ACPR/332/2023 du 09.05.2023 sur OMP/6461/2023 ( MP ) , REJETE

Descripteurs : DÉFENSE D'OFFICE;COMPLEXITÉ DE LA PROCÉDURE;VOL(DROIT PÉNAL)
Normes : CPP.132; CP.139

république et

canton de Genève

POUVOIR JUDICIAIRE

P/7384/2021 ACPR/332/2023

COUR DE JUSTICE

Chambre pénale de recours

Arrêt du mardi 9 mai 2023

 

Entre

A______, domiciliée ______ [France], comparant par Me Annette MICUCCI, avocate, Merkt & Associés, rue Général-Dufour 15, case postale 5556, 1211 Genève 4,

recourante,

contre l'ordonnance de refus de nomination d'office rendue le 3 avril 2023 par le Ministère public,

et

LE MINISTÈRE PUBLIC de la République et canton de Genève, route de Chancy 6B, 1213 Petit-Lancy - case postale 3565, 1211 Genève 3,

intimé.


EN FAIT :

A. Par acte expédié le 17 avril 2023, A______ (née A______ [nom de jeune fille]) recourt contre l'ordonnance du 3 avril 2023, communiquée par pli simple et reçue selon elle le 5 suivant, par laquelle le Ministère public a refusé d'ordonner la défense d'office en sa faveur.

La recourante conclut, avec suite de frais et dépens, à l'annulation de l'ordonnance querellée et à l'octroi de l'assistance judiciaire à compter du 23 décembre 2022.

B. Les faits pertinents suivants ressortent du dossier :

a.

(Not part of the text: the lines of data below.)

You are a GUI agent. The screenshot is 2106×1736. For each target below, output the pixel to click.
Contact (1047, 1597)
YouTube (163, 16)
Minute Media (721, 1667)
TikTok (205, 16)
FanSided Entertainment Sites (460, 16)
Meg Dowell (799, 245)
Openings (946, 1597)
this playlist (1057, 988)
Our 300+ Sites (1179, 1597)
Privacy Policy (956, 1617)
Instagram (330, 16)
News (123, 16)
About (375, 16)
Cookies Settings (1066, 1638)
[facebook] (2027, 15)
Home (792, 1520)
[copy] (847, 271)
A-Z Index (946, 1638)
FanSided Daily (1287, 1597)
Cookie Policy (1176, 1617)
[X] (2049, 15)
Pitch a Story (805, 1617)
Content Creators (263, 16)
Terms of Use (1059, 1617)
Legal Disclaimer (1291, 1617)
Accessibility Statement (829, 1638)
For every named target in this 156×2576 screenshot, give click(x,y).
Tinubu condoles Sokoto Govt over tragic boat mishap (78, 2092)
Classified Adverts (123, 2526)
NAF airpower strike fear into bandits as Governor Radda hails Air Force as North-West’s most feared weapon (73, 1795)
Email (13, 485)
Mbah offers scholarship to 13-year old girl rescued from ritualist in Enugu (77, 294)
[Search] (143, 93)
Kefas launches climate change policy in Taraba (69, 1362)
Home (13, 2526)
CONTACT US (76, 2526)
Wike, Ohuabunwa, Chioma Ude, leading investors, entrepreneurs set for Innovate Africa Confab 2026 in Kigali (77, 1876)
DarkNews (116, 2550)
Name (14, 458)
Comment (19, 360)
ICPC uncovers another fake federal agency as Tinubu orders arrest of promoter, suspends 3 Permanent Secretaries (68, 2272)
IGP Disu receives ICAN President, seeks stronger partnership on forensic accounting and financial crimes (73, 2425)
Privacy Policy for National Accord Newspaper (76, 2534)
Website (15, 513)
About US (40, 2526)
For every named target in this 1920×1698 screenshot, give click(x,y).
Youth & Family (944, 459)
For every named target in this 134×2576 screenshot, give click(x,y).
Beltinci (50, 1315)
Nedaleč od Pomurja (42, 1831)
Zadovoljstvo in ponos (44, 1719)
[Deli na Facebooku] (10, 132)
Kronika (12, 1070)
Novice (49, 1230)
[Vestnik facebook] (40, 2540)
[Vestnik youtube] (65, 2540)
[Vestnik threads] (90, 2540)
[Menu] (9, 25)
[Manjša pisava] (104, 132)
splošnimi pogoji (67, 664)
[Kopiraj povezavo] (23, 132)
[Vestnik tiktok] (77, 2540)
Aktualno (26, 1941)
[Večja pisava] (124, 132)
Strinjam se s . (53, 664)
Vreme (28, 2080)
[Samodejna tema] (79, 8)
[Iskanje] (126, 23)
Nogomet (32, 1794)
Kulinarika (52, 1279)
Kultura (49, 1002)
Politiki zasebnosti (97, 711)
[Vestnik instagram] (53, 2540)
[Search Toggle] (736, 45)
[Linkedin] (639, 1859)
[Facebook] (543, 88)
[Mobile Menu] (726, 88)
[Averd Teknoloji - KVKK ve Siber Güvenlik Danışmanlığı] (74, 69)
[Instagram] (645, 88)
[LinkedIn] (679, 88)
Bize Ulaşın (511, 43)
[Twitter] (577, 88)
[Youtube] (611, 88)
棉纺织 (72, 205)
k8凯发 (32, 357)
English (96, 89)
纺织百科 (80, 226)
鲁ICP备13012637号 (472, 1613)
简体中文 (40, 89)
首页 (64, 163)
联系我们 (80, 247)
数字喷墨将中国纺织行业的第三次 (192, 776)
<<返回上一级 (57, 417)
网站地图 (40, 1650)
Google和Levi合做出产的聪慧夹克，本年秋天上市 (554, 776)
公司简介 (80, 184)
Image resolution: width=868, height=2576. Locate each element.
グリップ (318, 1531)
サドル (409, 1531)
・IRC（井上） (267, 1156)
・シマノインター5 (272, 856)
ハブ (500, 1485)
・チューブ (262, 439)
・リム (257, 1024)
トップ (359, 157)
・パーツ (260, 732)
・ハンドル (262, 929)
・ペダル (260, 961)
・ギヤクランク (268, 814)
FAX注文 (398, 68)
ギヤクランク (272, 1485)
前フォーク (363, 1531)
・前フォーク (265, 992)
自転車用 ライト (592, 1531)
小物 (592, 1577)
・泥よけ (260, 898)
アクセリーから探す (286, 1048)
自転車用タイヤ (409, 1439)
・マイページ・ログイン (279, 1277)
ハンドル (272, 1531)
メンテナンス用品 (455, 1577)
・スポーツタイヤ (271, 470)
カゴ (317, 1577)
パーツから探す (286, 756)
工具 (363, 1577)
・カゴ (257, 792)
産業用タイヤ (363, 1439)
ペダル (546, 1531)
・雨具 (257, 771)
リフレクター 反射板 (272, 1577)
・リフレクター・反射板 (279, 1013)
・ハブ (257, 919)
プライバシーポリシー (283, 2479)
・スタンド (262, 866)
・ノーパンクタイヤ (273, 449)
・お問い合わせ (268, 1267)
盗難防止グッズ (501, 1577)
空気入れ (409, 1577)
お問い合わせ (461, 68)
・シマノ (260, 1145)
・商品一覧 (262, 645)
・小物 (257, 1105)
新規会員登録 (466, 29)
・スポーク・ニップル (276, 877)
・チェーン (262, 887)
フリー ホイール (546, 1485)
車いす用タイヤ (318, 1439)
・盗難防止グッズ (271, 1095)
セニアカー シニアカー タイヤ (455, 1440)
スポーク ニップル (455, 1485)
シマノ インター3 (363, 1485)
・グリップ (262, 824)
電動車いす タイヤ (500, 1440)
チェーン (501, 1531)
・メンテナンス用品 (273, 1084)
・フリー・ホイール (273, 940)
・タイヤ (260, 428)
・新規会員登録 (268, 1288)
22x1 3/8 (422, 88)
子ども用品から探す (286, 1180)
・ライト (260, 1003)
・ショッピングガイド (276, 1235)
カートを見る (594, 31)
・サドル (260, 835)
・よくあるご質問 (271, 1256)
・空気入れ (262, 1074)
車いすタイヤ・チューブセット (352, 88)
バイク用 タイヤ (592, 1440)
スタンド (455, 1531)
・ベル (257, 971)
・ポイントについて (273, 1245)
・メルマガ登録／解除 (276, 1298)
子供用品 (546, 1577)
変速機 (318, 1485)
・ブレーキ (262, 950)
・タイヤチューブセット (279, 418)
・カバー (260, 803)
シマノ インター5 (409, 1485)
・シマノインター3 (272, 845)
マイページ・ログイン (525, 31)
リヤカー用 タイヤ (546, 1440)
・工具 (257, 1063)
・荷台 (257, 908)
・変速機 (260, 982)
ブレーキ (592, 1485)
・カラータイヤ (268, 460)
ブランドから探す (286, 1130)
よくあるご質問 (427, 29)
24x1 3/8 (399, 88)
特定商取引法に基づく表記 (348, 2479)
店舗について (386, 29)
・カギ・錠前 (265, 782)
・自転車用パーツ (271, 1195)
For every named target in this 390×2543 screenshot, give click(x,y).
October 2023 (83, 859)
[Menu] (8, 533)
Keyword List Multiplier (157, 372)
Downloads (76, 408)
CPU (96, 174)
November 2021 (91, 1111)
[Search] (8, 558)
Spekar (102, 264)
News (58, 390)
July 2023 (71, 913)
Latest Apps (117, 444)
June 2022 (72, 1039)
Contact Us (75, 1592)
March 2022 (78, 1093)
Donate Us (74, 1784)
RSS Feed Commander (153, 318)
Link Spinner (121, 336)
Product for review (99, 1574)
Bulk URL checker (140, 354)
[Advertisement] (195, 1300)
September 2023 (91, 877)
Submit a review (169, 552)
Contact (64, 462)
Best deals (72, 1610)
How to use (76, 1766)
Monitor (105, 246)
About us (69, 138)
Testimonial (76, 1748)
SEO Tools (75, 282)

Par ordonnance pénale du 23 décembre 2022, le Ministère public a condamné A______, ressortissante française, à une peine pécuniaire de 90 jours-amende, sous déduction d'un jour de détention avant jugement, à CHF 100.- le jour, avec sursis pendant 3 ans, pour vol (art. 139 ch. 1 CP) ainsi qu'à une amende de CHF 500.- pour vol d'importance mineure (art. 139 at 172ter CP).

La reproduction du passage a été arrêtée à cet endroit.